A qualche mese dal fatto, siamo tornati così all'interno del Giovanni Paolo II per verificare se la segnalazione è andata a buon fine e se i distributori, oggi, presentano le informazioni necessarie in caso di problematiche. La verifica di Olbia.it è stata tripla: una nell'autunno scorso, la seconda in data 14 gennaio 2018 e la terza in data 20 gennaio 2018.
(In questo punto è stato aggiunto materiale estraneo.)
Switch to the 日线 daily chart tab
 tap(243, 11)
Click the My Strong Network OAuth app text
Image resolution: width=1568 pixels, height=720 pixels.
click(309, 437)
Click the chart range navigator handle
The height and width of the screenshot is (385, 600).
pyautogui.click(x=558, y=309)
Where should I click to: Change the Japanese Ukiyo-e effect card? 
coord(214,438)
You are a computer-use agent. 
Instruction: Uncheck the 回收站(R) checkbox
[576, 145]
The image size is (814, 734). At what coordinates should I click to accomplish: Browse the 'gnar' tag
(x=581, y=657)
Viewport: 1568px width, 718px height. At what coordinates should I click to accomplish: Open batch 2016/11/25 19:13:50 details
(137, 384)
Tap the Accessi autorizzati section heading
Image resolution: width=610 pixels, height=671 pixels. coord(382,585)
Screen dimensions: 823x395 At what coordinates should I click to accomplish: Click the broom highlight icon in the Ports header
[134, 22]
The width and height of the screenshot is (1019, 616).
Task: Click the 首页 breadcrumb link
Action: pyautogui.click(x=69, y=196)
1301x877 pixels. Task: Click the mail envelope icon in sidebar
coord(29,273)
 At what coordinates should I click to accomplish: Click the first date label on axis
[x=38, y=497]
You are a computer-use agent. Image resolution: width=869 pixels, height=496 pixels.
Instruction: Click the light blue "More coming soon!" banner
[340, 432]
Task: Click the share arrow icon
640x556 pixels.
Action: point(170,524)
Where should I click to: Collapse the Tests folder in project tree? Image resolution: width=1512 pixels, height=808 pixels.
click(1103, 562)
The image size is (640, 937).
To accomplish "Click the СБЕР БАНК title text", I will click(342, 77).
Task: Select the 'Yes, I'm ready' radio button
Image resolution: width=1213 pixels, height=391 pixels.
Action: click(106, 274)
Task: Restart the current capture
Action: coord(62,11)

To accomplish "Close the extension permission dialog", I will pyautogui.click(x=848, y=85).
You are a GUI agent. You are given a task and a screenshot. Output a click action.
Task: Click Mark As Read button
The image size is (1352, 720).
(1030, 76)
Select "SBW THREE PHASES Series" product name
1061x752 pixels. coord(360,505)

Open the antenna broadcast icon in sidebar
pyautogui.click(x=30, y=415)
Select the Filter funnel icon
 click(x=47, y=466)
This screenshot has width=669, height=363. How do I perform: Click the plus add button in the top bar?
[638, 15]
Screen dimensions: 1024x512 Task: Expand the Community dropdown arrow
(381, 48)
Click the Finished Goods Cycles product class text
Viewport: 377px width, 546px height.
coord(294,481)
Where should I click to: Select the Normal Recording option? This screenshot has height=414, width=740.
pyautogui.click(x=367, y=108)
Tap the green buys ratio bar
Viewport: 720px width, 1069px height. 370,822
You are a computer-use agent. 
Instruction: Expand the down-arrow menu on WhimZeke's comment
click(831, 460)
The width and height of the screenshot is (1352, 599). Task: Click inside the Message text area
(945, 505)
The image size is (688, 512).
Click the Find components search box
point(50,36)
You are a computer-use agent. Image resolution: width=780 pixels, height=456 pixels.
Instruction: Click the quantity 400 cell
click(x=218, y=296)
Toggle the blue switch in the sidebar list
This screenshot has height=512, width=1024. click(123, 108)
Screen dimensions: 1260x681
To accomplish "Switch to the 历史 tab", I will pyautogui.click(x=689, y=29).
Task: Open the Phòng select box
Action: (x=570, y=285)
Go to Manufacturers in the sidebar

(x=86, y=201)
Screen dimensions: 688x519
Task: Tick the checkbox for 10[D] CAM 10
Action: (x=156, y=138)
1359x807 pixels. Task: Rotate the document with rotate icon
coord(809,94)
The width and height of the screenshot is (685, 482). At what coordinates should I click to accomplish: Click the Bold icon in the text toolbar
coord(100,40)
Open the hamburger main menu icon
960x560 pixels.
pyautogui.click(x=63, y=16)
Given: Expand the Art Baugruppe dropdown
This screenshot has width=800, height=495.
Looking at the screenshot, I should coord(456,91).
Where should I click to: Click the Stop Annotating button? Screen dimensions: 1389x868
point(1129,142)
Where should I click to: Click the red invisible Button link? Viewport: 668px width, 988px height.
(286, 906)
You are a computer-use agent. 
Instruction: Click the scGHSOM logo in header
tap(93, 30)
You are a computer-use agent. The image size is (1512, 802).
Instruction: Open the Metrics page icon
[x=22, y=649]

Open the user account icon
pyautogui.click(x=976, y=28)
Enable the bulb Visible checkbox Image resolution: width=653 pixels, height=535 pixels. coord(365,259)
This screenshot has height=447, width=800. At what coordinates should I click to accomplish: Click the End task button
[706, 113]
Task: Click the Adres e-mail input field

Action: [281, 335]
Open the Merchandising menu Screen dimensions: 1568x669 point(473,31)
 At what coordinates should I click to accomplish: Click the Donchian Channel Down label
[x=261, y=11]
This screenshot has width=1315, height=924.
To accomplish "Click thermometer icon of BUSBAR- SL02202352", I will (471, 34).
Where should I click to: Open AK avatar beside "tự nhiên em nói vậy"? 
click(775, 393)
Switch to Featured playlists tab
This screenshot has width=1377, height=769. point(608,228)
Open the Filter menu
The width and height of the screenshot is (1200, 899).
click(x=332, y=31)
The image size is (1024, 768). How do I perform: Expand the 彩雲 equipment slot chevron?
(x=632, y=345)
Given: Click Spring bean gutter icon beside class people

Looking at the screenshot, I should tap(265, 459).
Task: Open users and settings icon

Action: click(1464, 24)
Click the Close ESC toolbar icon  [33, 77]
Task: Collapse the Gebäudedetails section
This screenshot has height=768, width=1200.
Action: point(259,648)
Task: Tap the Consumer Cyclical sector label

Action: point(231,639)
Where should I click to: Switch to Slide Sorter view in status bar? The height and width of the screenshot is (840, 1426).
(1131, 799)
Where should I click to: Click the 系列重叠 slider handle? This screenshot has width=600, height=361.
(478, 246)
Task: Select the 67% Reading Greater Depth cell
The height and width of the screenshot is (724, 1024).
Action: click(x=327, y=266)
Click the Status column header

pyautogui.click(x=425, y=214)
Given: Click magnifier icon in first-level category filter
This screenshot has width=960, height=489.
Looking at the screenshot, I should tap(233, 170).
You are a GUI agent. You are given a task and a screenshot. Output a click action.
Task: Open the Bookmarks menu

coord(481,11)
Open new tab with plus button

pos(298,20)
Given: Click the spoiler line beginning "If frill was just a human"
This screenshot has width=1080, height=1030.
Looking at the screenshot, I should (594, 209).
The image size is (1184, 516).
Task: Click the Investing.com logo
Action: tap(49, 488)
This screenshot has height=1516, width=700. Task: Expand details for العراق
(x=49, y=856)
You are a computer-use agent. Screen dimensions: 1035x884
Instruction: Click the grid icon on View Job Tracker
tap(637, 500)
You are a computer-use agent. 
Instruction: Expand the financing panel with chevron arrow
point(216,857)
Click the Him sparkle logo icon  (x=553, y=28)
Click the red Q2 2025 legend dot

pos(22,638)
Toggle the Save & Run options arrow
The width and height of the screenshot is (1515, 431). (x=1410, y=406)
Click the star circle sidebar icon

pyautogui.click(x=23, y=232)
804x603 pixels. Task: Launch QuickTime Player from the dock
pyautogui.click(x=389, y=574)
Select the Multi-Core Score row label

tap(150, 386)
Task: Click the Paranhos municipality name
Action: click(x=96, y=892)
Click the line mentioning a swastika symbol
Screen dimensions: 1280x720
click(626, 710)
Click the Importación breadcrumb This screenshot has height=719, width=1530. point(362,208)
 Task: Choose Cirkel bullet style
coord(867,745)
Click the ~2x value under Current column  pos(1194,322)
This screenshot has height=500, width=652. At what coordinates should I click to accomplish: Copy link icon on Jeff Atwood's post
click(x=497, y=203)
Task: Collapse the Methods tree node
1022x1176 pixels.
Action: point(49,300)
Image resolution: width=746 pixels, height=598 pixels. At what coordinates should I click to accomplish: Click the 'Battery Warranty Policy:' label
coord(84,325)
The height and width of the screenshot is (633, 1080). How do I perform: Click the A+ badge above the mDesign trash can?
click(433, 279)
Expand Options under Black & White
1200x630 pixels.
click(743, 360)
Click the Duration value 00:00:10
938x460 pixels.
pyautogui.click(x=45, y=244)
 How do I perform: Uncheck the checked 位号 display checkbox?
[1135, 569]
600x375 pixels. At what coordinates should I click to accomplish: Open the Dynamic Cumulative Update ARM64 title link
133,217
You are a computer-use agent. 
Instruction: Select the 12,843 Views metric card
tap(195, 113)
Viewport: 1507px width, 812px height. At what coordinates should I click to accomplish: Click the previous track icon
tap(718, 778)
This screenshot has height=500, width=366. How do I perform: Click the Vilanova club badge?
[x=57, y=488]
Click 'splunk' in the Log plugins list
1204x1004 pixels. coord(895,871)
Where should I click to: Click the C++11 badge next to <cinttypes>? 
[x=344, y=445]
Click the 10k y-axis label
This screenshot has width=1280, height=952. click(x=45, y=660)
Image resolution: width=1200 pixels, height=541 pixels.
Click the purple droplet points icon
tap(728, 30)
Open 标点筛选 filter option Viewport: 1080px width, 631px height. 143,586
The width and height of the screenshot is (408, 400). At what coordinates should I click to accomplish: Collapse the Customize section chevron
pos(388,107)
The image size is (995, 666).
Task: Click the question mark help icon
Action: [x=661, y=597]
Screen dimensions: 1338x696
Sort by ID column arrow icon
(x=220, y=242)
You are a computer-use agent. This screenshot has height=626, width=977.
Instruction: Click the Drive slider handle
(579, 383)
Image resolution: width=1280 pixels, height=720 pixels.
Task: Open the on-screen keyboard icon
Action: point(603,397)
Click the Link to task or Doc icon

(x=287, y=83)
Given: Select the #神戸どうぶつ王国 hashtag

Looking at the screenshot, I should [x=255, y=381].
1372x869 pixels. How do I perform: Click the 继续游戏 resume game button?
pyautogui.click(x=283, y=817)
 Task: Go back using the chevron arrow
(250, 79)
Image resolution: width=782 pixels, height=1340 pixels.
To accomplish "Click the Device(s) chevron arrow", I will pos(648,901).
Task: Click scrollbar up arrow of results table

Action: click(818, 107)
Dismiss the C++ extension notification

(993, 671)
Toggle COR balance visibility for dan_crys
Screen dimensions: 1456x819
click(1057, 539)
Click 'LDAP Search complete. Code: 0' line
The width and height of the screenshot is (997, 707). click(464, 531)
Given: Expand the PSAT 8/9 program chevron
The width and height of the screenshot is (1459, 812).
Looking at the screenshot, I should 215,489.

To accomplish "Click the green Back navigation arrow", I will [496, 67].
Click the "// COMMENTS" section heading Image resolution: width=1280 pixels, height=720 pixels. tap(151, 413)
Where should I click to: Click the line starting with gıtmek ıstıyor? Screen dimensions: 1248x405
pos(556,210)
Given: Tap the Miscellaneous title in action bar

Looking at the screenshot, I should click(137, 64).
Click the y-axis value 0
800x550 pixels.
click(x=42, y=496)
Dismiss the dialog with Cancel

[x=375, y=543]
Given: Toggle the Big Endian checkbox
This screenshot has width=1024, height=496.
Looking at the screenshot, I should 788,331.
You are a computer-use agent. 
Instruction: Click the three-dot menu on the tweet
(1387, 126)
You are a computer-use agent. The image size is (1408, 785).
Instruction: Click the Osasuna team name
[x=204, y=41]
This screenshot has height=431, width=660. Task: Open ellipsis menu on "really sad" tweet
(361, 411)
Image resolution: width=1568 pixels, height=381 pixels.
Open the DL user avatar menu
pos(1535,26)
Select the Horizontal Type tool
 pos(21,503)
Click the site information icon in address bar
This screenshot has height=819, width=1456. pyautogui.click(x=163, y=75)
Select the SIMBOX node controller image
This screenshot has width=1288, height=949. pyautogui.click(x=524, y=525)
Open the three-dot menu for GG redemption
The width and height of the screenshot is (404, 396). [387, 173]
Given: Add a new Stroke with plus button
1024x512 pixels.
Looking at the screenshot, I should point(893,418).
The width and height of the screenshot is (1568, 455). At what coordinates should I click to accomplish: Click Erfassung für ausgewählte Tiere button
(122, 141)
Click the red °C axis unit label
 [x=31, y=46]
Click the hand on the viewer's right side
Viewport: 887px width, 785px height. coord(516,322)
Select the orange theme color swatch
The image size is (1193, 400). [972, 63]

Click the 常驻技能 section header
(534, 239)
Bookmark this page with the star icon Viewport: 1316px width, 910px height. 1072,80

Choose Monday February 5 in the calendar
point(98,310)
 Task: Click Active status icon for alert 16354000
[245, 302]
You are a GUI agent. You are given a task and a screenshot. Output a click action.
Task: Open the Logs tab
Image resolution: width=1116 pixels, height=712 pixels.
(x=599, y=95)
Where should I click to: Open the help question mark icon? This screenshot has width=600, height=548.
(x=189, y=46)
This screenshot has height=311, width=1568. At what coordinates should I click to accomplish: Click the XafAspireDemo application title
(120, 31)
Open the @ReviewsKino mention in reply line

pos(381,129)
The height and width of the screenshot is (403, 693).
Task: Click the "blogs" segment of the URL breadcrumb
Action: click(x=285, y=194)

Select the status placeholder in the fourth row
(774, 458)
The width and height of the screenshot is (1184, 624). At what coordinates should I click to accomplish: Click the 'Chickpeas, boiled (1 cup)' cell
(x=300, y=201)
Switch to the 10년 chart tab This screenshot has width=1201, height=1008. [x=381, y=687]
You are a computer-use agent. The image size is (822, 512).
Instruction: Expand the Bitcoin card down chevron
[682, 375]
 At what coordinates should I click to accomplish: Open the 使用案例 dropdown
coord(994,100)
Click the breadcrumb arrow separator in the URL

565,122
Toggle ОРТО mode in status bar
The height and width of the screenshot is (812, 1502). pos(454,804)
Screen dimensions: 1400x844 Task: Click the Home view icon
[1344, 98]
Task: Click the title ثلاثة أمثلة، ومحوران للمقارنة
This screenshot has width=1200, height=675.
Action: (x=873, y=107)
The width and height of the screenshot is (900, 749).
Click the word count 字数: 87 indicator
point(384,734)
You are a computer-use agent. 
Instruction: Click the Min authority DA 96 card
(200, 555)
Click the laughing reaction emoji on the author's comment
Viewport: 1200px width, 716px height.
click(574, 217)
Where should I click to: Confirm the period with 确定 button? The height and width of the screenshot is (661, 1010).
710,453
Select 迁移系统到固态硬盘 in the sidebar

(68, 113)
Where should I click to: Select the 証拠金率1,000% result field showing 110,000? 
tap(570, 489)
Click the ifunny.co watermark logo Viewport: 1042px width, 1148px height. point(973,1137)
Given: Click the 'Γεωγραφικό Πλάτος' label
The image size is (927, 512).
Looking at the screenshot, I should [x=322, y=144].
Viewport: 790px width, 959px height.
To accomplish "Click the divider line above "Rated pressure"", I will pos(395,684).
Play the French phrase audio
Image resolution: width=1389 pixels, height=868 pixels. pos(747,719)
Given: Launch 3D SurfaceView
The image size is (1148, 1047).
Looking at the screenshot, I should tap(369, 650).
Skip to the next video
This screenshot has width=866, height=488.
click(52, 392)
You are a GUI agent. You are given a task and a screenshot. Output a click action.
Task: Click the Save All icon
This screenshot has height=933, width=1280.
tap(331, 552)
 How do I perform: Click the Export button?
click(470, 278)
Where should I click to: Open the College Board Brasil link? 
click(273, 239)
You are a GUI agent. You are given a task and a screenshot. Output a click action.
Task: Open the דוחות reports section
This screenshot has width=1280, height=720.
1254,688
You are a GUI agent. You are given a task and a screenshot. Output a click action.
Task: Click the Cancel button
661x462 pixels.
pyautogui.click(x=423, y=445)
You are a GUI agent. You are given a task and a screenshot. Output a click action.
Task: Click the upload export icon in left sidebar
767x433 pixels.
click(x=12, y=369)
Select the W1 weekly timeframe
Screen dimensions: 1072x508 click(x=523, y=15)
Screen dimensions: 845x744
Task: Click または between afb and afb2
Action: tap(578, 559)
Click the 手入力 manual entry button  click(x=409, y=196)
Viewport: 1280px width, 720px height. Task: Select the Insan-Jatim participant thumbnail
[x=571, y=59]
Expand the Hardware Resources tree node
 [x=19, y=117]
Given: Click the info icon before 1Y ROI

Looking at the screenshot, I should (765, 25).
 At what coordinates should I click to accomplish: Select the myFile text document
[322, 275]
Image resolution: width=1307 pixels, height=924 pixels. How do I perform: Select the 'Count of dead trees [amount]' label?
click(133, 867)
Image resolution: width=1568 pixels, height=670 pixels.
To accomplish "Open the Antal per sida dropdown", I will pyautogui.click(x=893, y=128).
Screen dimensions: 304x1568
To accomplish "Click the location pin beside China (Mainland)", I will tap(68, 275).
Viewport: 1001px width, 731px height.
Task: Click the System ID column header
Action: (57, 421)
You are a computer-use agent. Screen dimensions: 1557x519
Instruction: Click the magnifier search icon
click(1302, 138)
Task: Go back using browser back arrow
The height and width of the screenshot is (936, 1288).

Ci siamo recati materialmente all'interno del nosocomio olbiese, durante gli orari delle visite, e abbiamo controllato alcuni distributori automatici. In particolare, abbiamo preso in esame le macchine situate nel Padiglione D1 nei piani primo, secondo e terzo: una macchinetta di fronte alla Medicina Interna AIC, una davanti alla Pediatria e una davanti a Chirurgia/Ortopedia. In tutte e tre le nostre visite, i distributori non hanno presentato alcuna istruzione visibile per recuperare eventuali prodotti/soldi bloccati all'interno della macchinetta.

Abbiamo guardato le macchinette su tre lati: anteriore, laterale sinistro e laterale destro, ovvero i lati facilmente raggiungibili da chiunque a prescindere dalla sua altezza o condizione fisica. A conti fatti, la situazione - prendendo in esame esclusivamente le tre suddette macchinette - non sembrerebbe essere cambiata in questi sei mesi nonostante la segnalazione.

È chiaro che l'Azienda sanitaria, in caso di problematiche ai distributori, sa a chi rivolgersi e lo può fare velocemente, facendo valere il contratto stipulato con l'azienda concessionaria; ed è anche chiaro che il campione preso in esame nella nostra verifica è relativamente parziale rispetto alla grandezza del nosocomio olbiese: ciò che a noi preme sottolineare è che anche l'utenza avrebbe diritto di sapere in modo semplice e immediato come recuperare (se lo vuole, ovviamente) i 60 cents inseriti o la bottiglietta incastrata. Magari non è un obbligo di legge e non è previsto nel capitolato d'appalto, ma crediamo che un servizio pubblico debba venire incontro al cittadino anche per semplice senso civico e in cose apparentemente piccole come queste.